Transcribe the entire listing exactly as it appears.

------------------------

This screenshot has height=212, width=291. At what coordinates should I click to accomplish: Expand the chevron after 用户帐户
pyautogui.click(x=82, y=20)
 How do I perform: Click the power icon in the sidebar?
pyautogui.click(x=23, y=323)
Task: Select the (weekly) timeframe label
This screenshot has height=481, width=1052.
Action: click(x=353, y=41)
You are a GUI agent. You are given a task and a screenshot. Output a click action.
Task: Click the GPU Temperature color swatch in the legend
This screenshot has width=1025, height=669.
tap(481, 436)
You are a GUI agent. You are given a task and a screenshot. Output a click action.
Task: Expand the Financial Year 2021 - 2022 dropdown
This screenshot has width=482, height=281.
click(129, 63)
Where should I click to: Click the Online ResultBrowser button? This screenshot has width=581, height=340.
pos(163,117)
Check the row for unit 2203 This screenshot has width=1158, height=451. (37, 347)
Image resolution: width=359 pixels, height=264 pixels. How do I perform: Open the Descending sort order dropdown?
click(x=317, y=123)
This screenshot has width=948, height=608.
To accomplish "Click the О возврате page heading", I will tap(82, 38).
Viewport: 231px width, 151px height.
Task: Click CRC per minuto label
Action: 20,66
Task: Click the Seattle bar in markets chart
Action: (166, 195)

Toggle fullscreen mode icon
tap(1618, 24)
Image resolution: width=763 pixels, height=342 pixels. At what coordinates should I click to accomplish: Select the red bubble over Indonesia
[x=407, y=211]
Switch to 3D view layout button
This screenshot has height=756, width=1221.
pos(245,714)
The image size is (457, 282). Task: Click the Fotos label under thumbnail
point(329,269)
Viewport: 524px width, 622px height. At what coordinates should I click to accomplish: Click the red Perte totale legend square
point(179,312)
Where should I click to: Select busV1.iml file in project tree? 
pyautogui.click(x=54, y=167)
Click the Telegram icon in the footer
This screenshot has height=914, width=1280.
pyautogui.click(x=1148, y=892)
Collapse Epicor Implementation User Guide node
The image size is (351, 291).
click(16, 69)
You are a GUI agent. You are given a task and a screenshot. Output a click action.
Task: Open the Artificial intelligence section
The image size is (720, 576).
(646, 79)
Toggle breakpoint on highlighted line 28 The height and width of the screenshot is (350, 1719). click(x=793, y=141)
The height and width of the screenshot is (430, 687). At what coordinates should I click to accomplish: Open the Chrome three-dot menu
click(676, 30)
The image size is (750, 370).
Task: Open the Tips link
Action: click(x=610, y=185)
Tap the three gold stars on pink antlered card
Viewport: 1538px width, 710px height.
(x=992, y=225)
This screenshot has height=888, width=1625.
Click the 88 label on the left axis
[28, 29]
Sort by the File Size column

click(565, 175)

------------------------

• [ANSWER]
This screenshot has height=212, width=291. At what coordinates should I click to accomplish: Expand the chevron after 用户帐户
pyautogui.click(x=82, y=20)
 How do I perform: Click the power icon in the sidebar?
pyautogui.click(x=23, y=323)
Task: Select the (weekly) timeframe label
This screenshot has height=481, width=1052.
Action: click(x=353, y=41)
You are a GUI agent. You are given a task and a screenshot. Output a click action.
Task: Click the GPU Temperature color swatch in the legend
This screenshot has width=1025, height=669.
tap(481, 436)
You are a GUI agent. You are given a task and a screenshot. Output a click action.
Task: Expand the Financial Year 2021 - 2022 dropdown
This screenshot has width=482, height=281.
click(129, 63)
Where should I click to: Click the Online ResultBrowser button? This screenshot has width=581, height=340.
pos(163,117)
Check the row for unit 2203 This screenshot has width=1158, height=451. (37, 347)
Image resolution: width=359 pixels, height=264 pixels. How do I perform: Open the Descending sort order dropdown?
click(x=317, y=123)
This screenshot has width=948, height=608.
To accomplish "Click the О возврате page heading", I will tap(82, 38).
Viewport: 231px width, 151px height.
Task: Click CRC per minuto label
Action: 20,66
Task: Click the Seattle bar in markets chart
Action: (166, 195)

Toggle fullscreen mode icon
tap(1618, 24)
Image resolution: width=763 pixels, height=342 pixels. At what coordinates should I click to accomplish: Select the red bubble over Indonesia
[x=407, y=211]
Switch to 3D view layout button
This screenshot has height=756, width=1221.
pos(245,714)
The image size is (457, 282). Task: Click the Fotos label under thumbnail
point(329,269)
Viewport: 524px width, 622px height. At what coordinates should I click to accomplish: Click the red Perte totale legend square
point(179,312)
Where should I click to: Select busV1.iml file in project tree? 
pyautogui.click(x=54, y=167)
Click the Telegram icon in the footer
This screenshot has height=914, width=1280.
pyautogui.click(x=1148, y=892)
Collapse Epicor Implementation User Guide node
The image size is (351, 291).
click(16, 69)
You are a GUI agent. You are given a task and a screenshot. Output a click action.
Task: Open the Artificial intelligence section
The image size is (720, 576).
(646, 79)
Toggle breakpoint on highlighted line 28 The height and width of the screenshot is (350, 1719). click(x=793, y=141)
The height and width of the screenshot is (430, 687). At what coordinates should I click to accomplish: Open the Chrome three-dot menu
click(676, 30)
The image size is (750, 370).
Task: Open the Tips link
Action: click(x=610, y=185)
Tap the three gold stars on pink antlered card
Viewport: 1538px width, 710px height.
(x=992, y=225)
This screenshot has height=888, width=1625.
Click the 88 label on the left axis
[28, 29]
Sort by the File Size column

click(565, 175)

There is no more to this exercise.